The Problem of Being Too Good
Having been up to my eyeballs in Sad Puppies things, and The Day Job (particularly The Code of Cthulhu), I pretty much missed my chance to comment on Sarah’s post about Literature (as opposed to literature which is quite a different beastie). Buried in that post is the comment: “It annoys me when I can see the writer sweat.”
Now here’s the thing. I was raised in a musical household. It was a given that I’d be learning to play something (it wound up being trombone, and I was at one point bordering on good enough for professional work. If I’d had a half-decent singing voice, I could have taken that to professional level) and joining whatever local bands, orchestras, or whatever happened to be around and at more or less my ability level.
One of the things I learned was that in pretty much any creative endeavor the really good ones don’t look like they’re making any effort. They’re so good they make it look easy. They make it feel easy, and they appear to effortlessly produce the effect they’re aiming for, be it a gem of a musical performance or a story that’s a perfect or near perfect example of its art – and it’s so apparently effortless and clear that those of lesser understanding can too easily fail to see the work the author or musician or artist has carefully concealed behind the appearance of easy.
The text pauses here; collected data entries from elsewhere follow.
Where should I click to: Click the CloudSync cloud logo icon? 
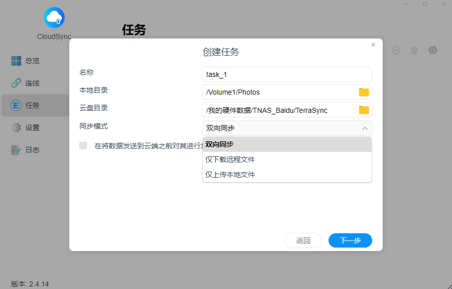coord(54,18)
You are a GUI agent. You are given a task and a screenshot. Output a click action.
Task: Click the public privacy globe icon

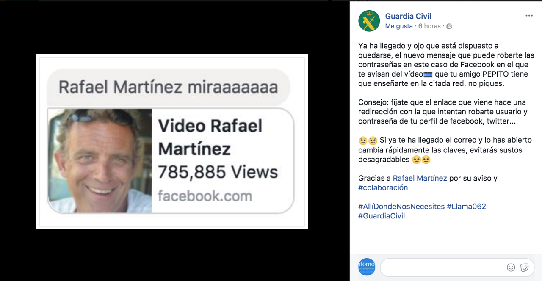pos(449,26)
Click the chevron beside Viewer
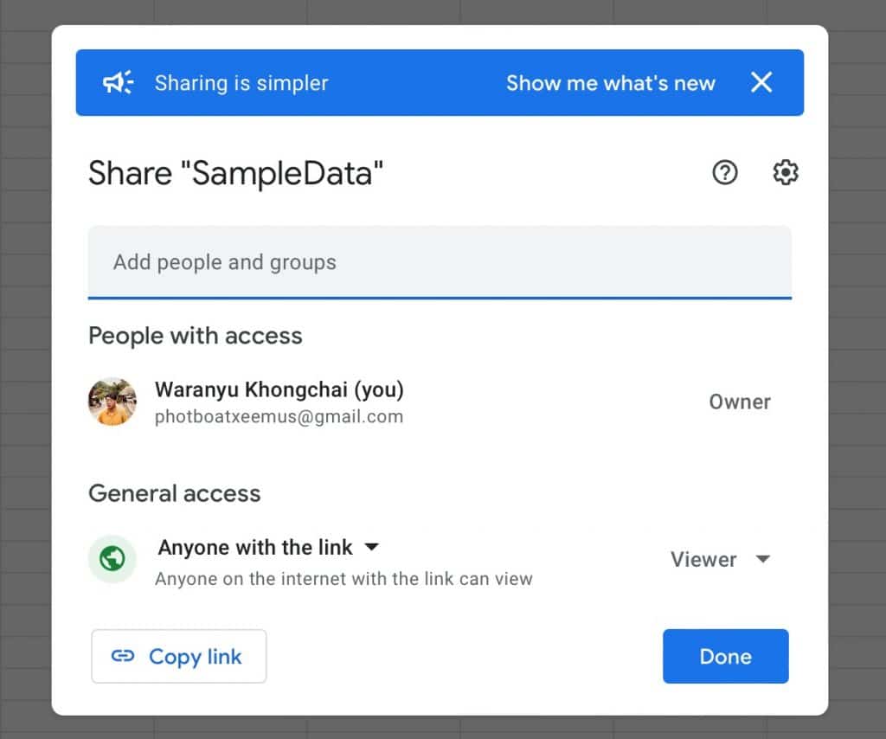 [x=763, y=559]
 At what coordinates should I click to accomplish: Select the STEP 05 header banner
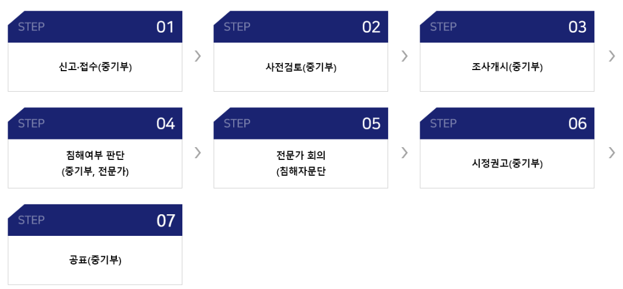coord(301,123)
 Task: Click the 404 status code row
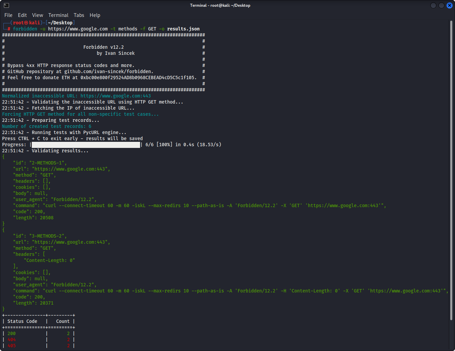click(x=12, y=340)
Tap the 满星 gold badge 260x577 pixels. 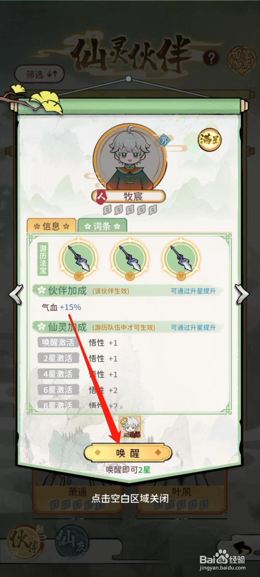click(x=209, y=139)
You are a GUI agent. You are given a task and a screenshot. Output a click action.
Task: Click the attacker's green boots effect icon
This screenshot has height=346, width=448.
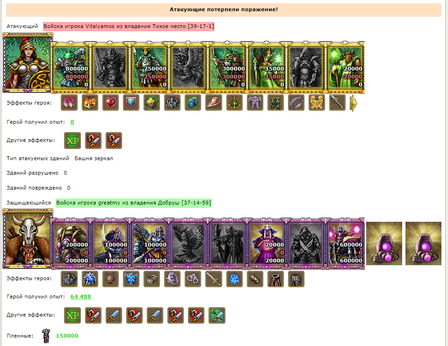tap(275, 102)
That is why seeing the writer sweat is annoying.
Of course, this leads to those of lesser understanding (many of whom think they’re the bees knees and – to paraphrase Douglas Adams – the every other assorted insectile erogenous zone in existence) thinking that a book (or performance or whatever) that looks effortless actually is effortless and therefore is easy. Simply put, they mistake sweat and visible exertion for skill.
In the field of literary endeavor, this often translates to such things as deriding Terry Pratchett’s prose as “basic”. After all, he doesn’t go in for verbal special effects… Instead, Pratchett’s prose fades into the background as the vehicle bearing his plot and characters and everything else in the perfect manner for the tale he’s telling. Had he indulged in his love of words (which mostly found its expression in the footnotes) in the body of his prose, his books would have been poorer for it.
Dave Freer’s prose suffers in a similar way: Dave layers so much meaning into something that looks simple and easy to follow that people who think they know Literature dismiss his work as plain and low-brow (and miss the devastating satires, the gentle affection, and all the other little goodies Dave buries in his works).
I will confess: I’ve tried to read some of the Literature set’s darlings. The third or fourth paragraph that didn’t parse to anything meaningful was enough to convince me I didn’t want to waste my time on that. Even Stephen Donaldson, for all his sins with his thesaurus (and they are legion), usually managed to say something as opposed to using the sounds of words as a kind of perverse aural art work.
Sarah in her literary mode is virtue personified beside that. So is John C Wright. Intricate, artful prose with enough polysyllabic words to sink a ship can work, provided said words fit the story and say something of value to the reader – who is, always, the ultimate judge.
Obligatory PSA: Don’t forget Hugo nominations close today. Make sure you’ve put yours in.